Ontario Proposes Substantive Changes to School Board Governance and Collective Bargaining

The Ontario Government has introduced Bill 101, the Putting Student Achievement First Act, 2026, proposing wide-ranging changes to the governance, oversight, and labour relations framework for school boards across the province. If enacted, the legislation will amend several education statutes with the stated goal of strengthening accountability and supporting student outcomes. For school boards, the proposed changes signal a shift toward more centralized oversight and revised leadership structures.

Below is a summary of the most impactful changes proposed in the legislation.

Restructuring Executive Leadership: The New CEOs

A key feature of the Bill is the proposal to amend the Education Act to change the executive leadership structure for English-language district school boards. The current Director of Education (“Director”) role will be restructured into two “CEO” roles: the Chief Executive Officer and the Chief Education Officer.  If the Bill is passed as written, the Director at English-language district school boards will be the Chief Executive Officer, but not the Chief Education Officer.

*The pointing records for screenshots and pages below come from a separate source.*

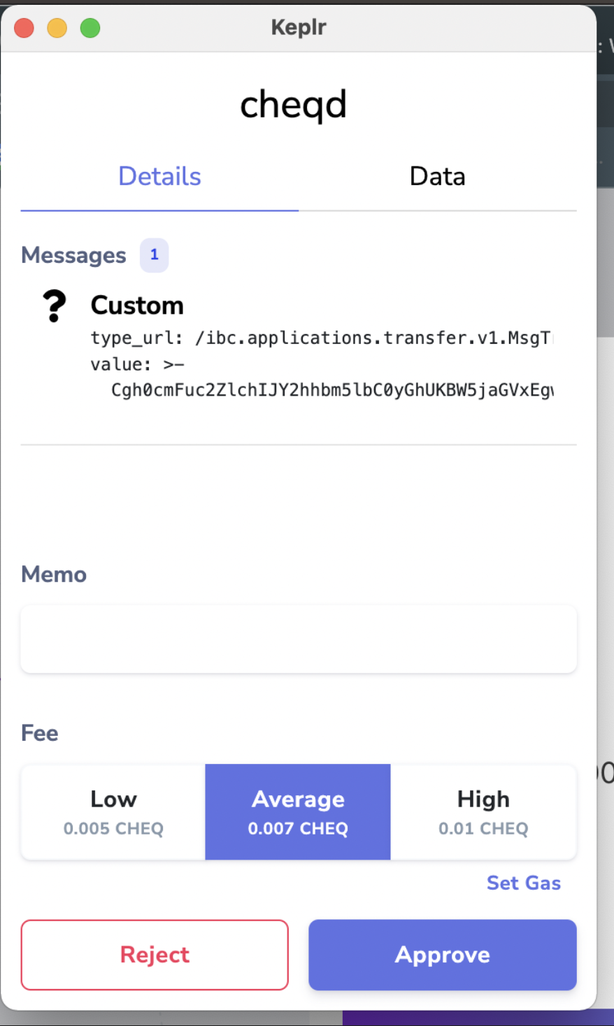614x1026 pixels.
Task: Click the cheqd chain name heading
Action: [294, 105]
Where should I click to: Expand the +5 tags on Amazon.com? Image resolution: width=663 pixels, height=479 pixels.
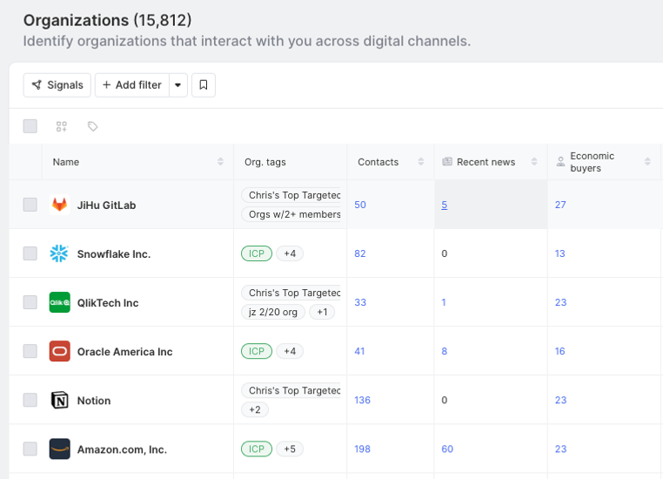click(290, 449)
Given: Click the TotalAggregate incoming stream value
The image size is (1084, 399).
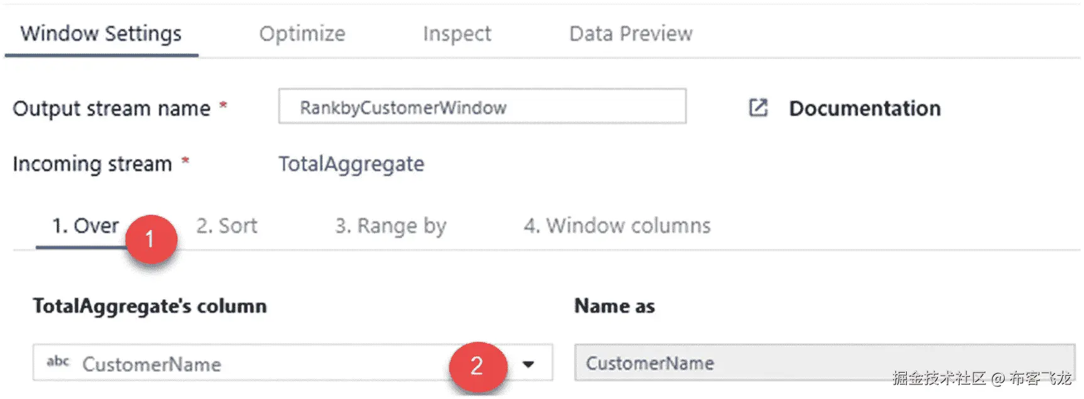Looking at the screenshot, I should click(x=351, y=164).
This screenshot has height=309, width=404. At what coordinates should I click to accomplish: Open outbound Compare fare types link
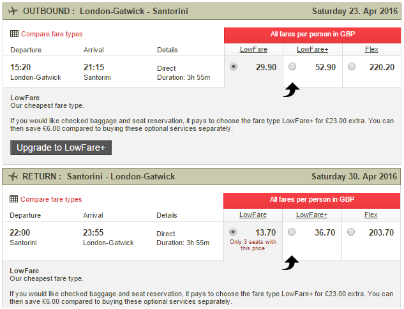point(52,34)
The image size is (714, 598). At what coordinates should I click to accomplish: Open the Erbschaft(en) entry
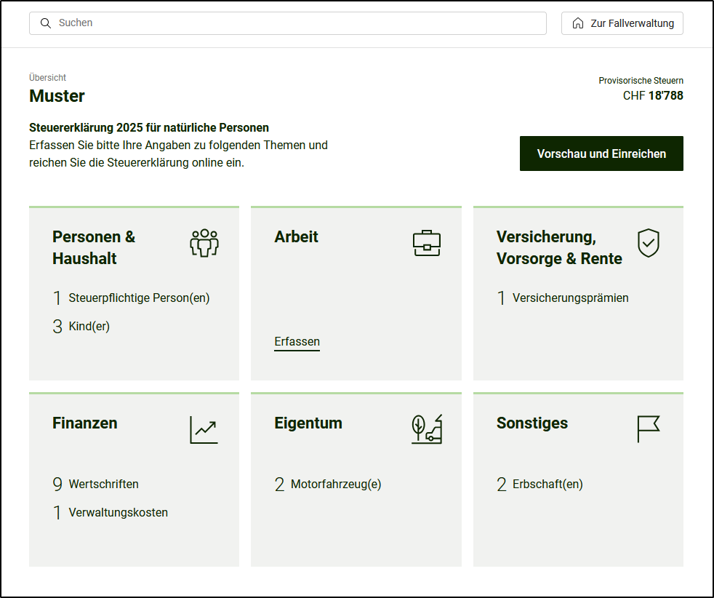coord(547,485)
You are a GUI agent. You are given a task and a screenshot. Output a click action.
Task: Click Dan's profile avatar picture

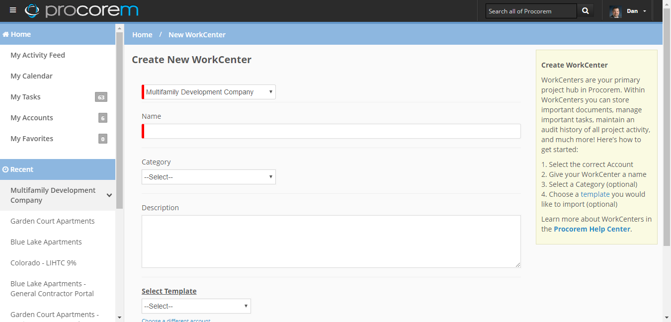[615, 10]
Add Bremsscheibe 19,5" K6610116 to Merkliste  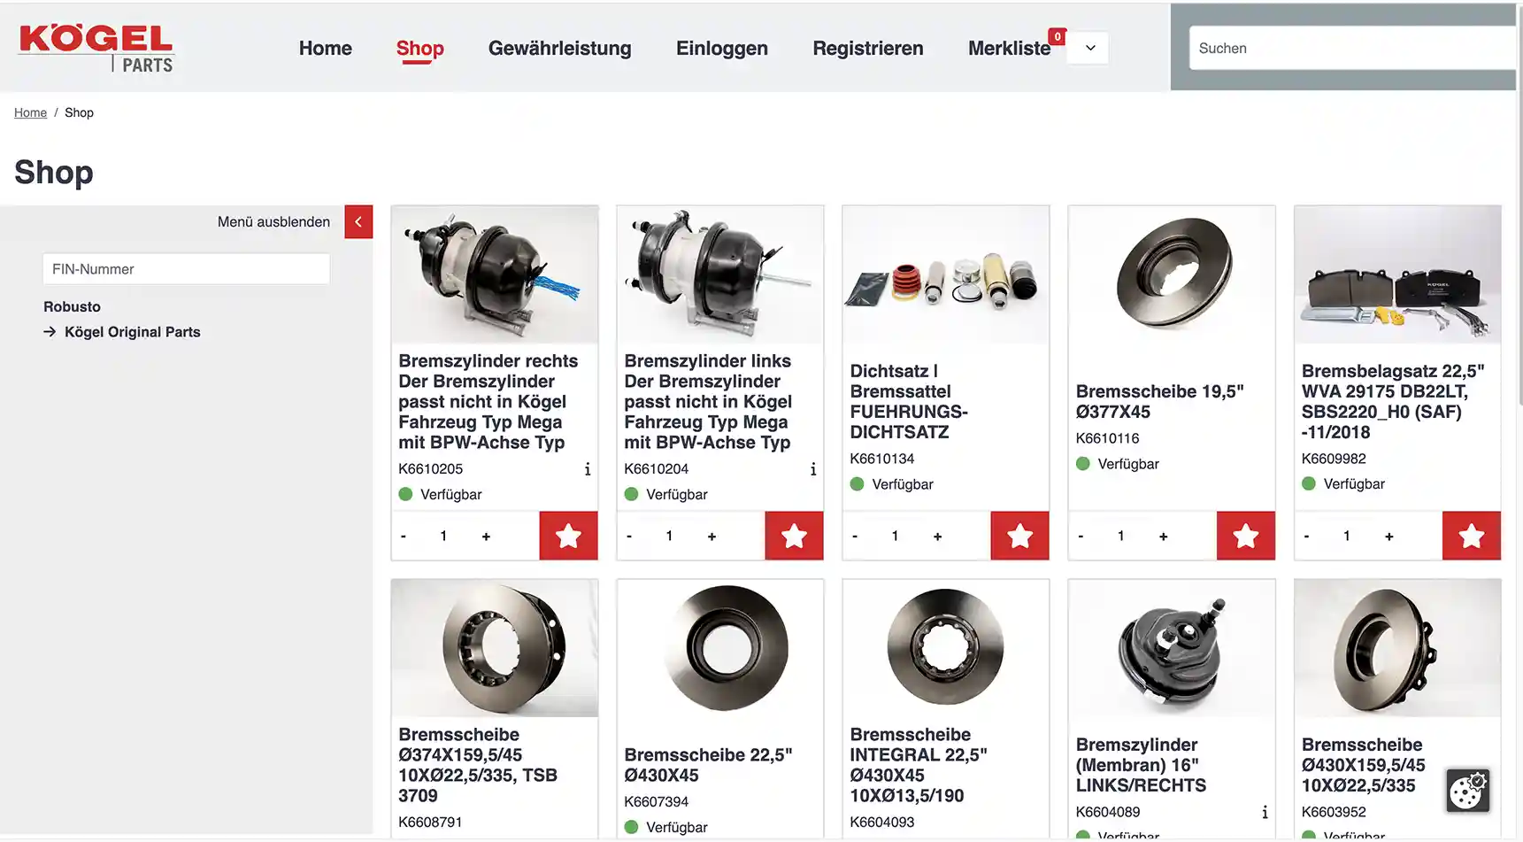point(1245,536)
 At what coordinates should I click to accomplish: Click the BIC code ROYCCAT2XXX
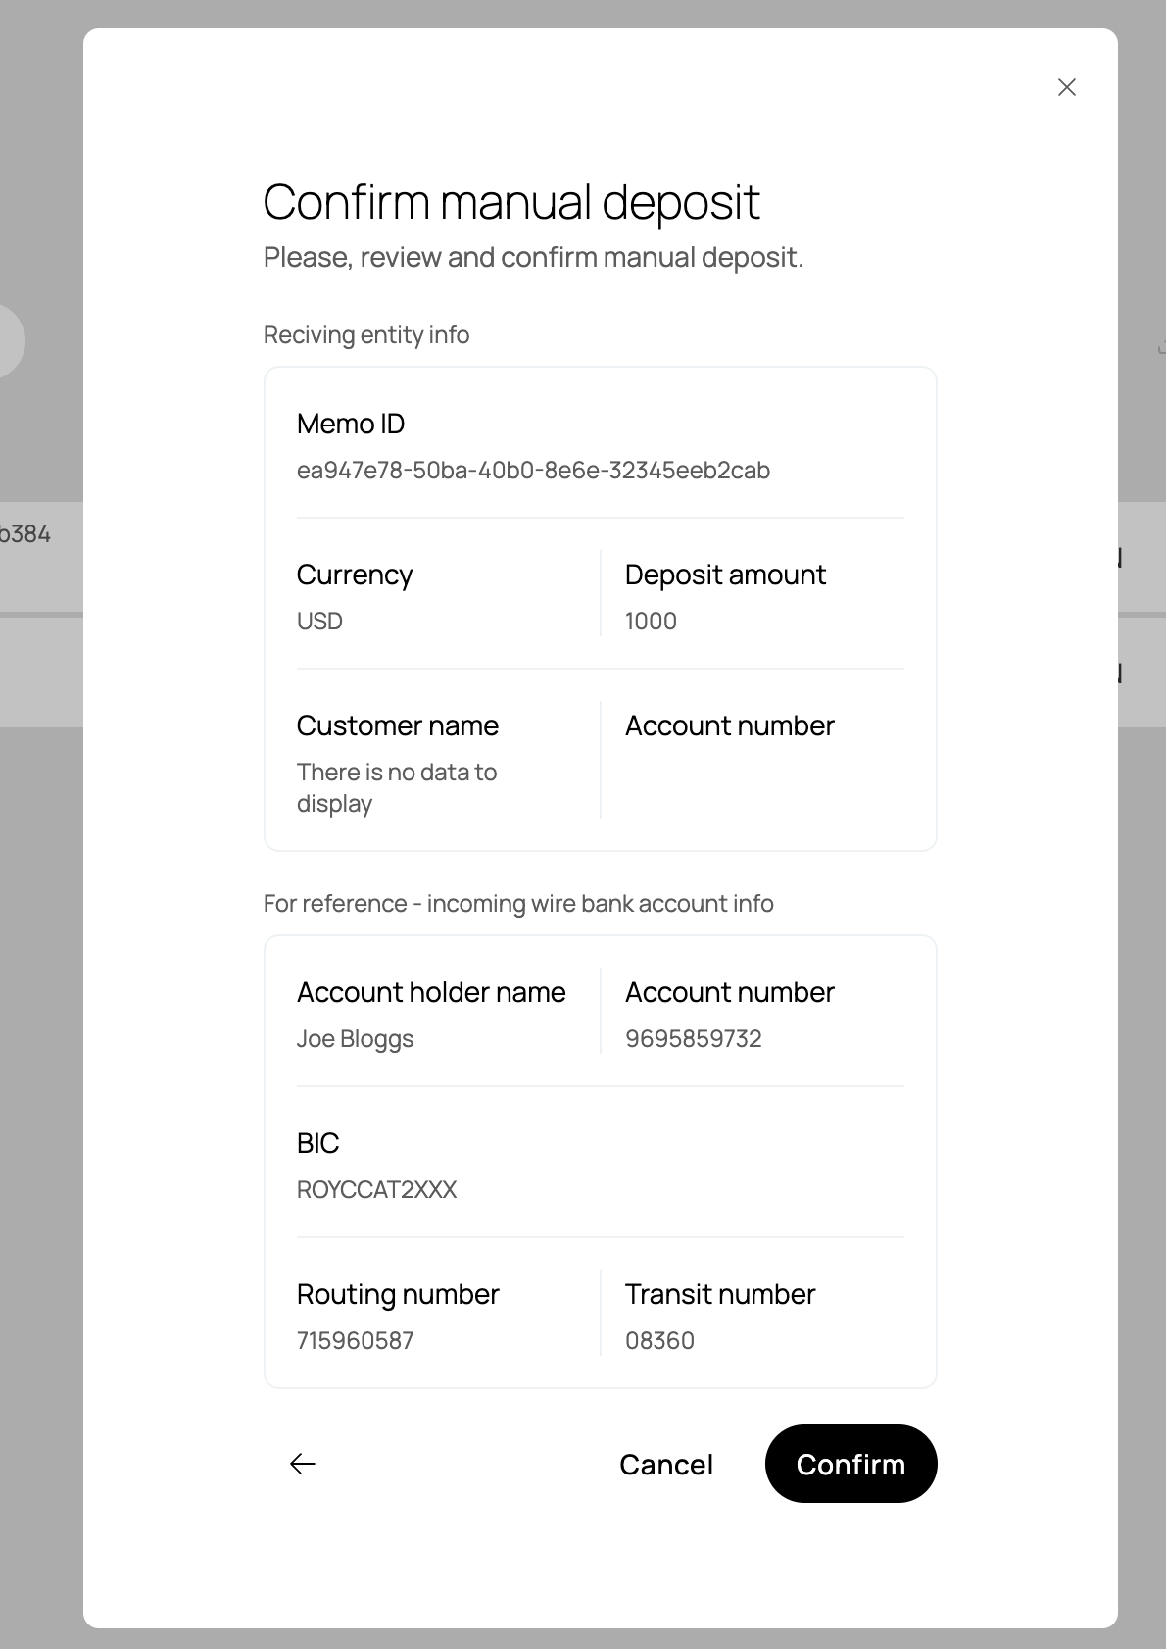[x=376, y=1190]
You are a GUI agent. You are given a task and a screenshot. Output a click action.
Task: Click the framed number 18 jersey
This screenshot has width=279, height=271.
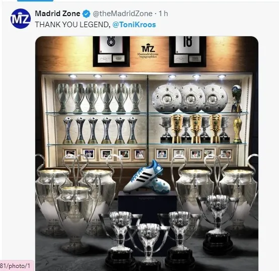tap(188, 51)
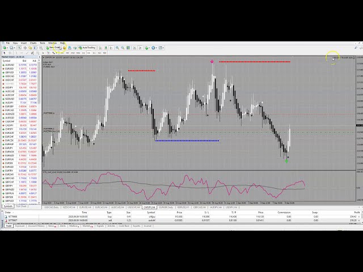Open the Account History terminal tab
The height and width of the screenshot is (272, 363).
click(x=36, y=226)
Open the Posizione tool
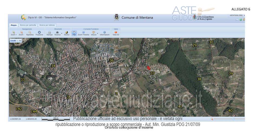 [39, 33]
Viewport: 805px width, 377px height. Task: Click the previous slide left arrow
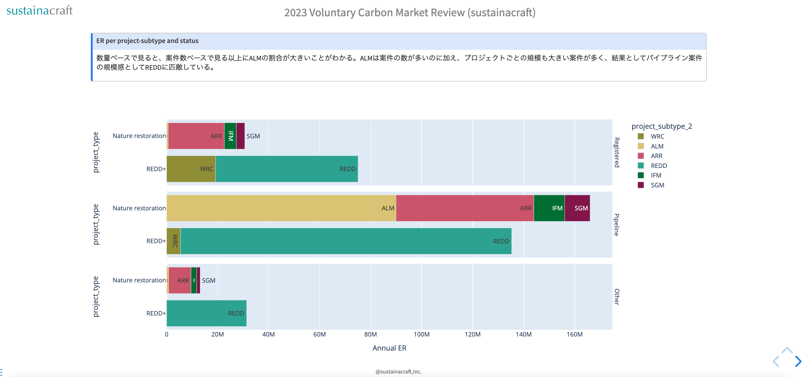tap(776, 361)
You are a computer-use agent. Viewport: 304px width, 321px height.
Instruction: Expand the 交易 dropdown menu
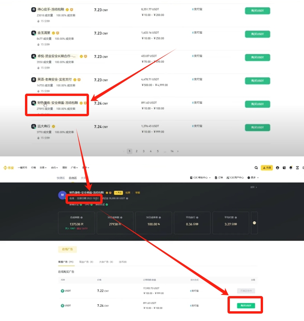[43, 167]
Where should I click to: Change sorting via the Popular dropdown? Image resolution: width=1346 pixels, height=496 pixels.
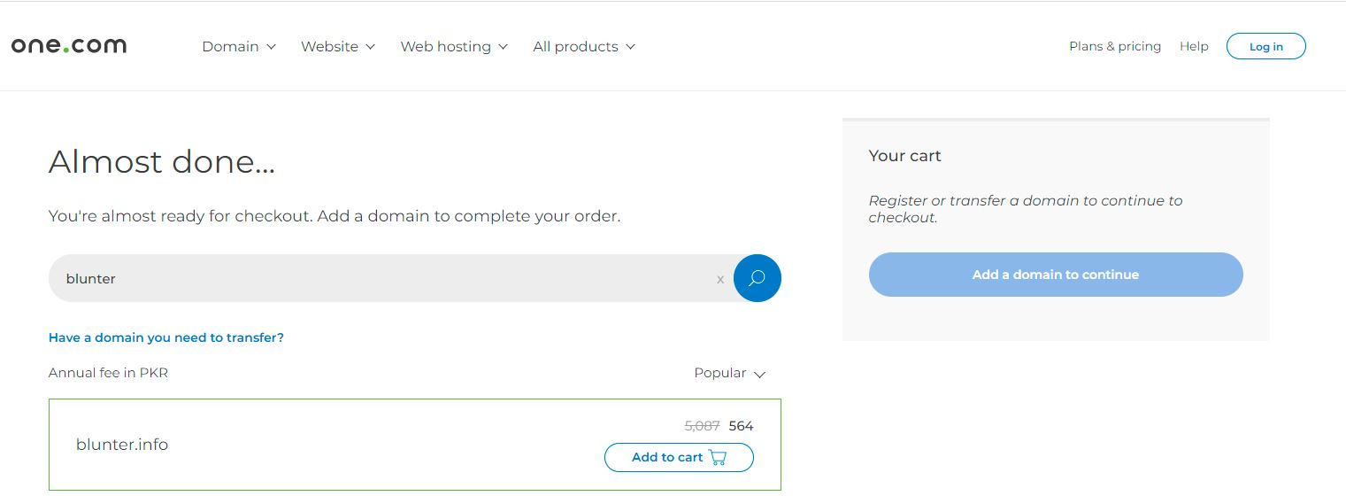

The Chief Executive Officer will be primarily responsible for the financial and operational oversight of the school board. They will be required to hold business qualifications, to be prescribed by regulation. Notably, the Director (i.e. Chief Executive Officer) will be a member of the board of trustees and its committees, but is not entitled to have a binding vote on the board or its committees; however, the Minister may prescribe circumstances where a board resolution or motion requires the Director’s confirmation. The legislation proposes that the Director may not be dismissed without the prior written approval of the Minister of Education, introducing a new level of provincial involvement in such decisions.

The Chief Education Officer will focus on student achievement and pedagogical responsibilities. They must be a member of the Ontario College of Teachers or hold equivalent qualifications. The Chief Education Officer will be appointed by the Director. The Director may also be appointed as Chief Education Officer.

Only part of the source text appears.